The Big Ten title race could very well come down to the final week of play, but there's one game in particular worth watching this week, because it's likely to determine one of the two teams playing for the Big Ten championship. That game is Wisconsin at Indiana, and while it's not winner-takes-all, it's close.

Wisconsin and Indiana are the only two teams in the Big Ten Leaders Division that have any conference wins and are postseason-eligible, meaning that with the exception of one freakishly unlikely scenario involving Purdue winning out (again: freakishly unlikely), those are the two teams that are battling for the Leaders Division berth in the Big Ten Championship Game.

Wisconsin's sitting at 6-3 and 3-2 in conference play, while Indiana is 4-5 and 2-3. If Wisconsin wins on Saturday it's in the Big Ten Championship Game, guaranteed, locked and loaded. Four Big Ten wins and a tiebreaker does it for Wisconsin.

But that one-game difference in the conference standings means Indiana can not only force a tie but hold the tiebreaker with a home win on Saturday. That means Indiana controls its destiny for the Big Ten Championship and thus the Rose Bowl.

It's what comes next that makes things really interesting/potentially disastrous for the Big Ten.

Usually, when a team "controls its own destiny" in situations like these, it still has to basically win out. And Indiana would be wise to do that. But Wisconsin finishes its season against Ohio State then at Penn State, both games where the Badgers are likely to be underdogs.

So if Wisconsin loses to Indiana and then can't beat OSU or PSU, that's effectively it—the Hoosiers will be ahead of Wisconsin at the end of the season, no matter what happens in the rest of Indiana's games.

Therein lies the rub: remember that Indiana is 4-5 right now, so in that scenario with Wisconsin losing out, Indiana wouldn't have to do anything past the Wisconsin win—its fifth win of the season—except have Purdue lose once. And Purdue will do that.
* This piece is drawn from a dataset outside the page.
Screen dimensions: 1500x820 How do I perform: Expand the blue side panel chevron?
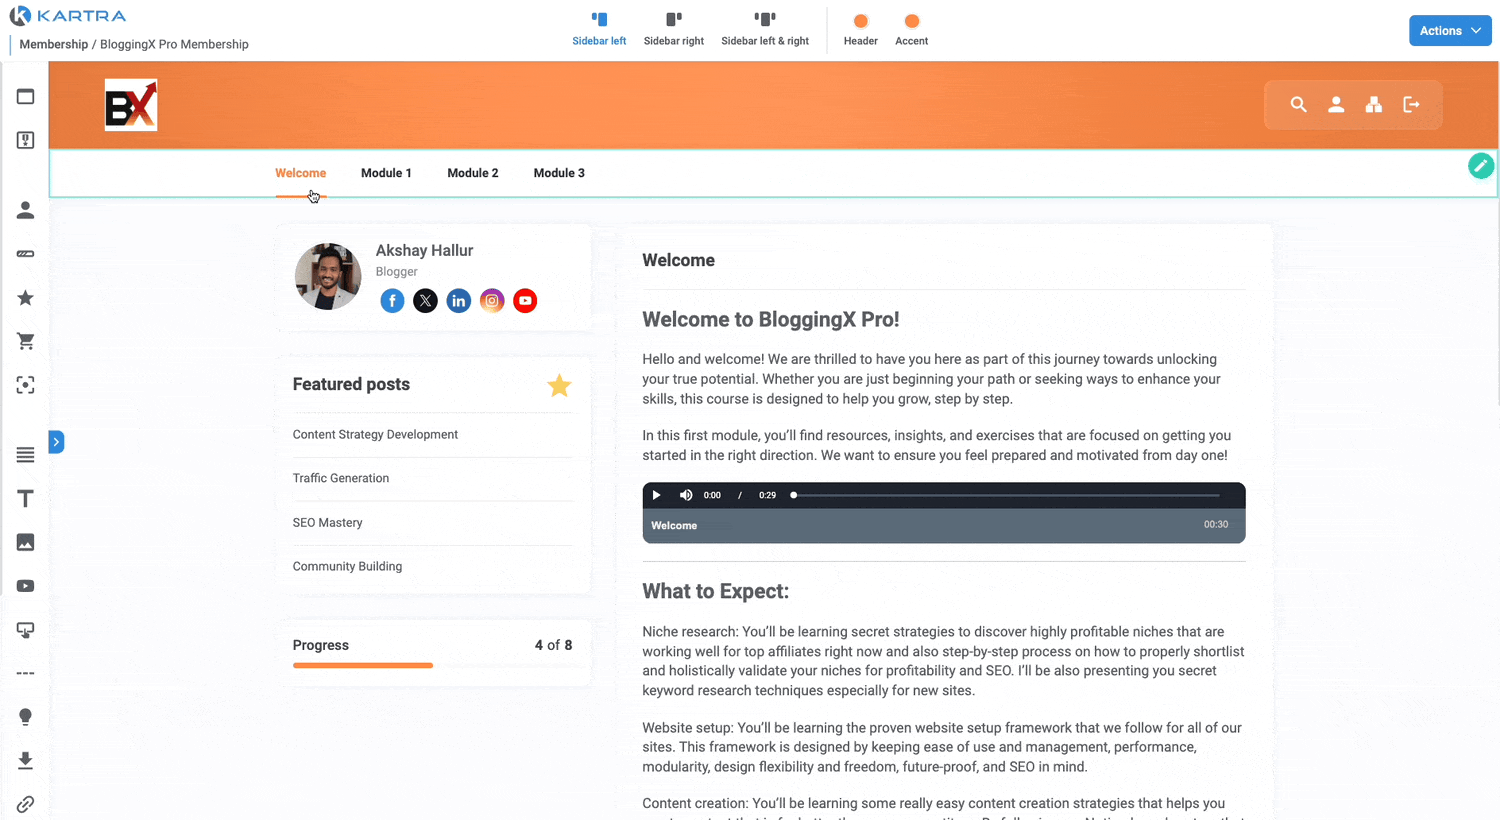pyautogui.click(x=57, y=442)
With that, Indiana would then run up Highway 37 to Indianapolis and Lucas Oil Stadium, representing the Big Ten Leaders Division at the Big Ten Championship Game.

At 5-7.

Nebraska is a probable foe for Indiana there—though a Husker loss to Penn State this weekend throws everything into chaos and makes Michigan's season-ending trip to Columbus very interesting—and regardless of what record Indiana might bring into the Big Ten Championship, Nebraska should win that game.

But folks, just as our Darkest Timeline predicted so many weeks ago—and as our revised Iowa-Indiana title game timeline predicted in October—Indiana is still in great position to make the Rose Bowl with a losing record.

What a world we're living. What a conference. What a Big, Big Ten it truly is.